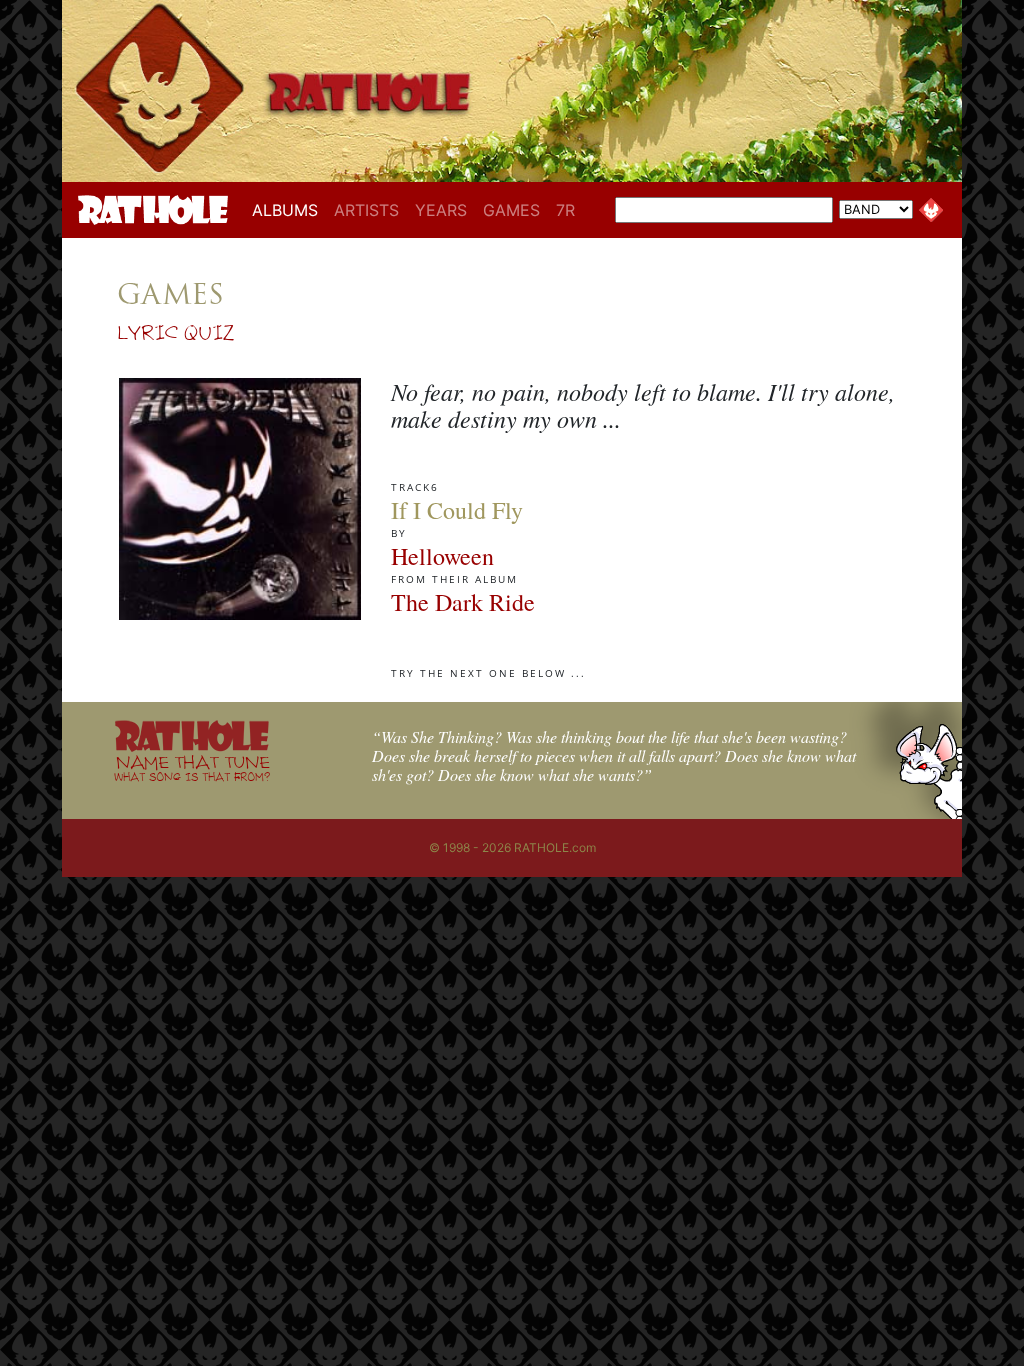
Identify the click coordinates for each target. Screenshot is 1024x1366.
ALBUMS (289, 209)
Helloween (442, 556)
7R (565, 210)
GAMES (511, 210)
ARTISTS (366, 210)
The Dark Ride (463, 602)
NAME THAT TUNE (192, 767)
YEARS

==================================================

Exercise brief ->
Everything in the listing except the pictures must come back exactly as written.

Task response ->
Identify the click coordinates for each target. Screenshot is 1024x1366.
ALBUMS (289, 209)
Helloween (442, 556)
7R (565, 210)
GAMES (511, 210)
ARTISTS (366, 210)
The Dark Ride (463, 602)
NAME THAT TUNE (192, 767)
YEARS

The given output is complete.